In this study the focus is on the component geometry and manufacturing-related deviations from the drawing geometry. The geometry data of the crash box obtained from photogrammetric measurements on the component can be considered by means of morphing. For this, the existing grid of the initial model is projected onto the model geometry obtained from the measurements. When doing this, the shape of the elements and node IDs remain identical so that the simulation results from the initial model based on the drawing geometry can be compared directly with the simulation results from the new model based on the measurement data whereas the effects from different discretizations play only a minor role.

When comparing the force characteristics of Figure 10, significantly improved simulation accuracy can be observed due to the geometry data being considered. Especially the initial rise and the force level during the first fall in the force curve now show a high degree of correspondence with the experiment. The correspondence of the second rise in the force curve and the characteristics of the second force peak have also been improved significantly by this measure.

5.2 Combination of the information obtained from measurements

In the section above the effects resulting from considering influencing variables obtained from measurements, such as the punch trajectory, the stress-strain curve, the geometry and the thickness, were analysed independently from each other. This section describes effects of combining all four measures.

If all four aspects are considered in the simulation model there is a high degree of correspondence between the simulation curve and the experiment curve, and at the same time there are significant improvements compared to the initial model with nominal input parameters. The curves in Figure 11 show a high degree of correspondence with regard to the initial rise, the force level, the second rise in the force curve, the characteristics and the second force peak. However, the last rise of the force curve is not yet represented in the model where all four measurements are considered.

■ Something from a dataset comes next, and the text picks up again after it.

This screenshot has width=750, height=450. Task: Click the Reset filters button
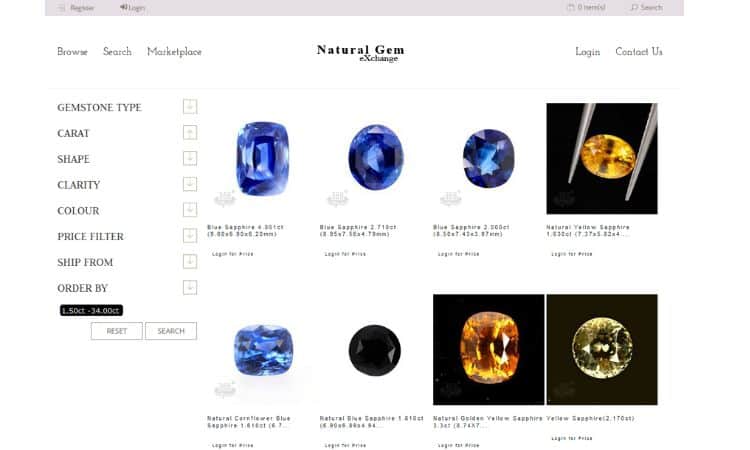pos(117,331)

The significant improvement of the simulation accuracy using the simulation model which considers the information from the component characterization can also be observed in the deformation images (Figure 12). The representation of the buckles in the inside plate in the upper area of the crash box is more realistic. Also the characteristic buckling of the outside plate is more realistic in the improved model when compared with the experiment. Overall the deformation behaviour of the improved model corresponds far more with the deformation behaviour of the experiment specimen.

5.3 Transfer to 10-degree load case

When transferring the simulation model to the second load case, the punch is inclined by 10-degrees so that the load is introduced differently into the object to be analysed. A comparison of the curves in Figure 13 and of the images of the final deformation in Figure 14 shows that the model considering the information from the measurements shows a high simulation accuracy for the 10-degree load case as well.

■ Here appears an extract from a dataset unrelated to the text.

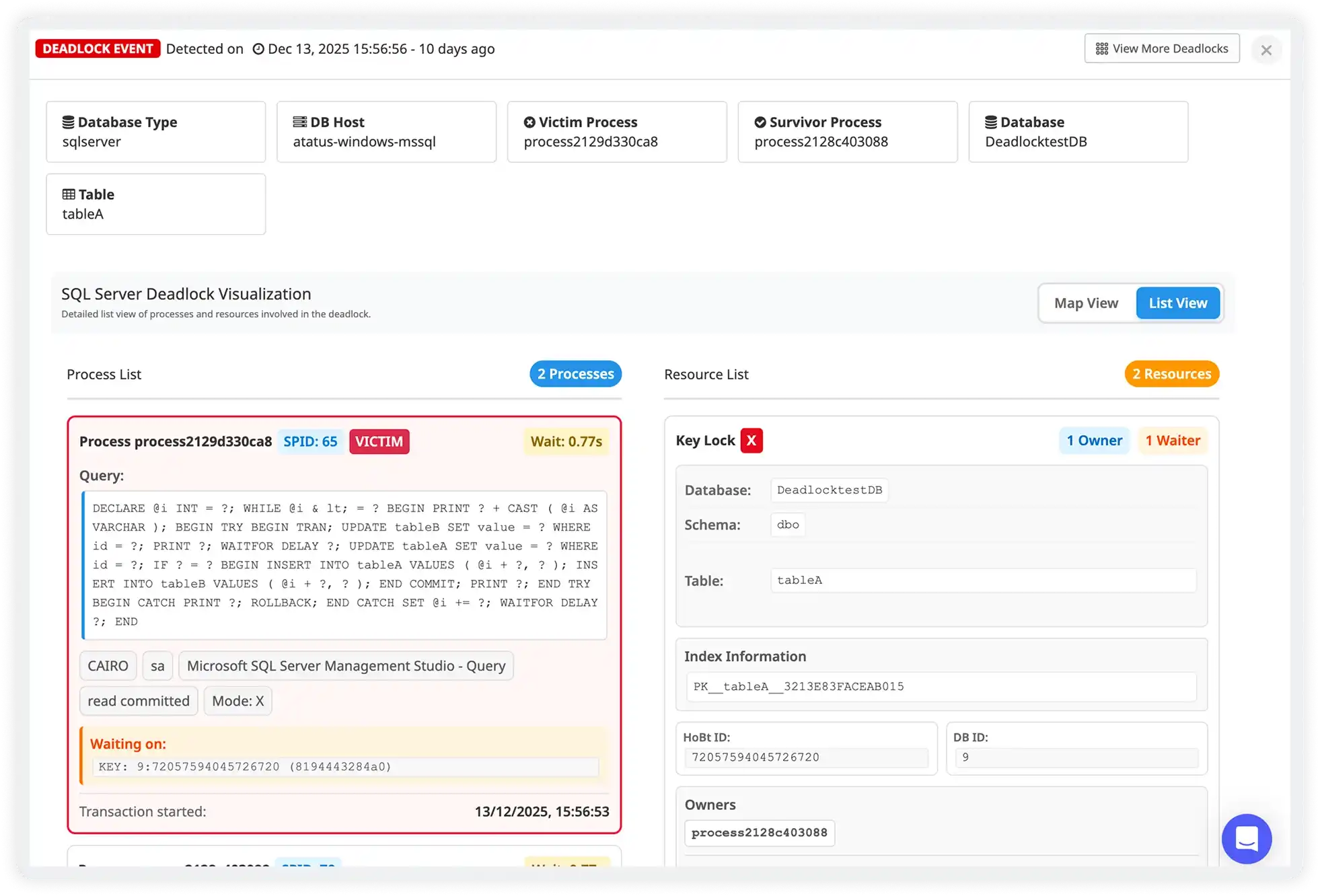Select the List View toggle

pyautogui.click(x=1177, y=303)
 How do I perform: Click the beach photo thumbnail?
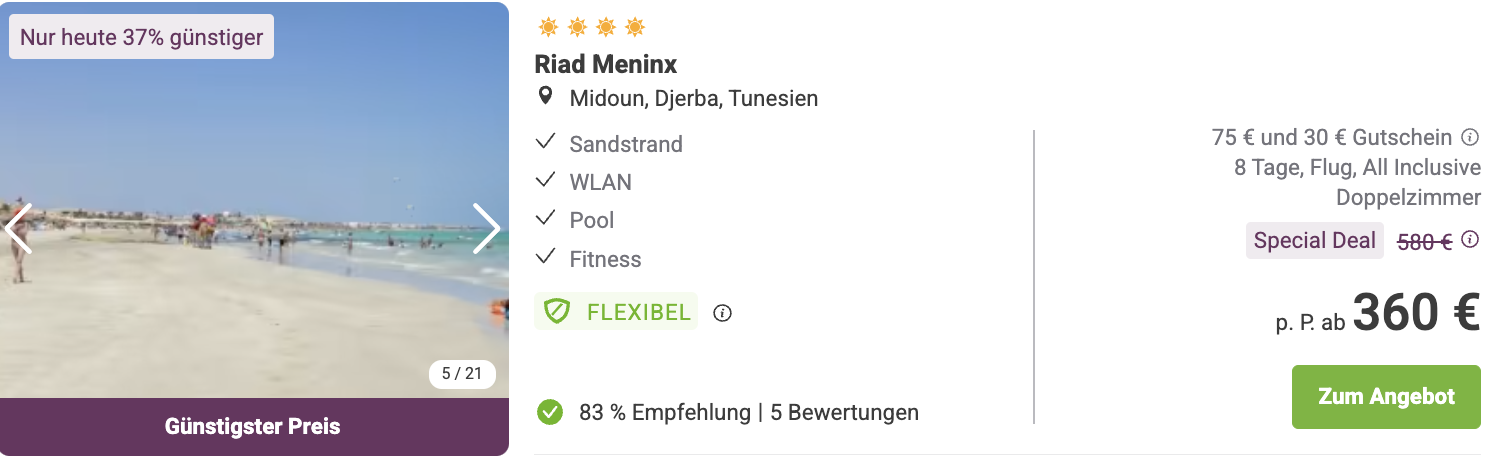point(253,200)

According to Figure 13 the degree of correspondence of the curves is also improved when compared with the initial model which already corresponds well with the experiment curve up to the second force peak at a punch travel of approx. 25 mm. The improvement relates primarily to the initial rise of the force curve, the force levels at the force peaks and the further course of the curve after the second force peak. After the third rise of the force curve or a punch travel of approx. 50 mm the force characteristics deviate from each other.

However, the variance as of this point can also be observed during the five experiments which were performed. The images of the final deformation show that the modified model also helps to better represent the characteristic buckling in the upper area of the crash box. The deformation images in Figure 14 also show a significant improvement with regard to representing the buckling in the upper area of the crash box when compared with the nominal initial model.

Figure 7
Forces: Punch trajectory; 0-dregree load case.

Figure 8
Forces: Stress-strain curve; 0-degree load case.

Figure 9
Forces: gauge measurement; 0-degree load case.

Figure 10
Forces: Geometry measurement; 0-dregree load case.

Figure 11
Forces: All measurements; 0-degree load case.

Figure 12
Comparison of the final deformation for the 0-degree load case. Left: best model with information from component measurements; Center: photogrammetric measurement of experiment specimen; Right: nominal model.

Figure 13
Forces: Consideration of all measurements; 10-degree load case.

Figure 14
Comparison of the final deformation for the 10-degree load case. Left: best model with information from component measurements; Center: photogrammetric measurement of experiment specimen; Right: nominal model.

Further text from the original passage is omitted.